SHMUEL
HER (January 30, 1887-March 16, 1950)
He was born in Kamay,
Lithuania. His father was a rabbi. He studied in religious elementary schools,
in the Ponevezh (Panevezys) Yeshiva, and later secular subjects as an external
student. He lived later in Riga where he
was a teacher, contributed to the Hebrew-language Haḥaver (The friend), edited by Y.-Kh. Tavyov in
Riga (1908), and to Yudishe shtime
(Jewish voice), edited by Bal-Makhshoves in Riga (1910). At the start of 1917, he was a student in St.
Petersburg and at the same time a leader of the Labor Zionists.
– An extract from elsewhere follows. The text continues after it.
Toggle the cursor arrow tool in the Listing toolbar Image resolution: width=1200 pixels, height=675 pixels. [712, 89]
In Petrograd he placed work in Togblat (Daily newspaper), edited by
Yitskhok Grinberg. He took part in
Zionist and Labor Zionist conferences in Kiev and Minsk. He later moved from St. Petersburg to
Vitebsk, where he devoted himself to Zionist activities and, together with Sh.
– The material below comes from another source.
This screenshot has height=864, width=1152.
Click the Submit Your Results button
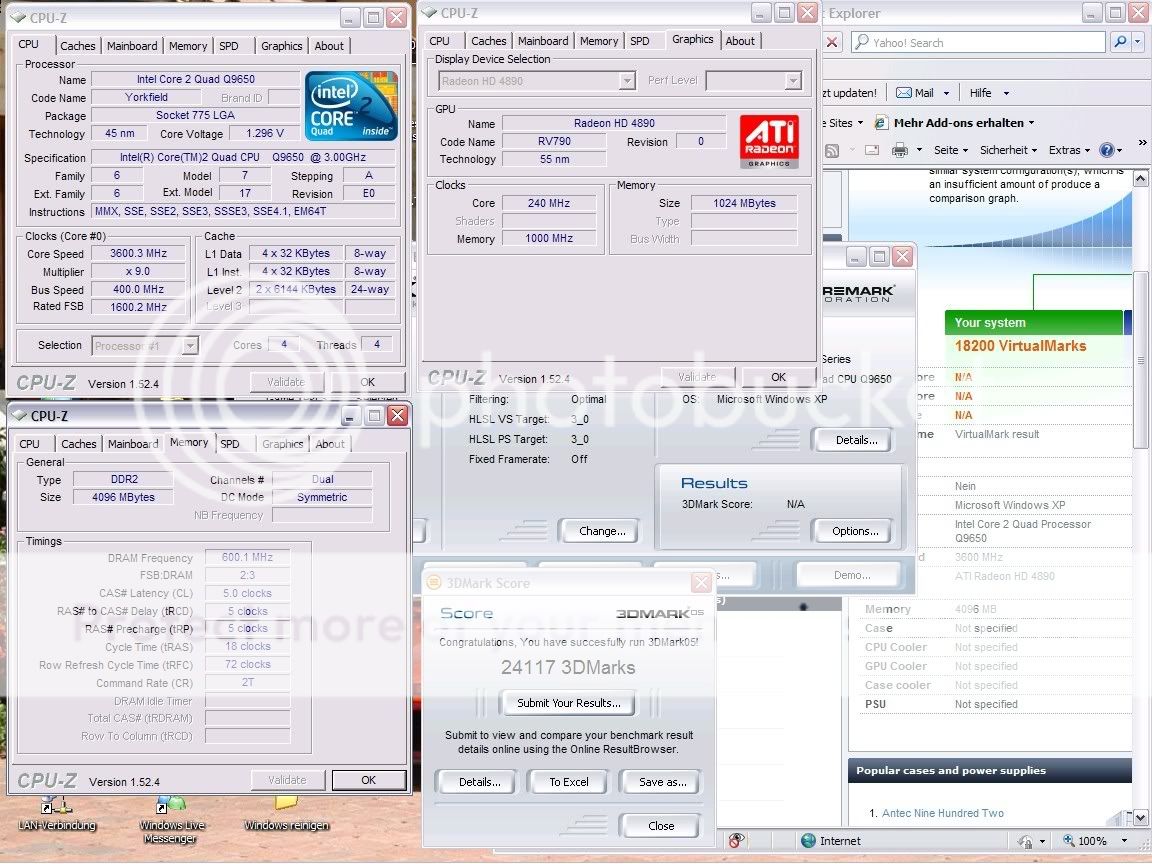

Kivin, edited the newspaper Der yudisher
arbeter (The Jewish laborer), struggled against the [Soviet] “Jewish
section,” and was arrested and exiled to Latvia. Over the years 1921-1927, he taught in a
Hebrew high school in Riga and lectured on Hebrew pedagogy. In 1927 he made aliya to Israel, became a
teacher there, and devoted himself to research on old Hebrew literature. He author the Hebrew books: Mul har elohim (Facing the mountain of
God) and Ester hamalka (Queen
Esther). With Shmuel Shrira, he
published: Mavo lasifrut hayisraelit
haatika (Introduction to the ancient literature of Israel) (Tel Aviv, 1946);
and Mavo hasifrut hatalmudit
(Introduction to Talmudic literature) (Tel Aviv, 1937). He also translated from other languages into
Hebrew. He died in Tel Aviv.
Source:
D. Tidhar, in Entsiklopedyah leḥalutse hayishuv uvonav (Encyclopedia of the pioneers and builders of the yishuv), vol. 6 (Tel Aviv, 1955), see
index.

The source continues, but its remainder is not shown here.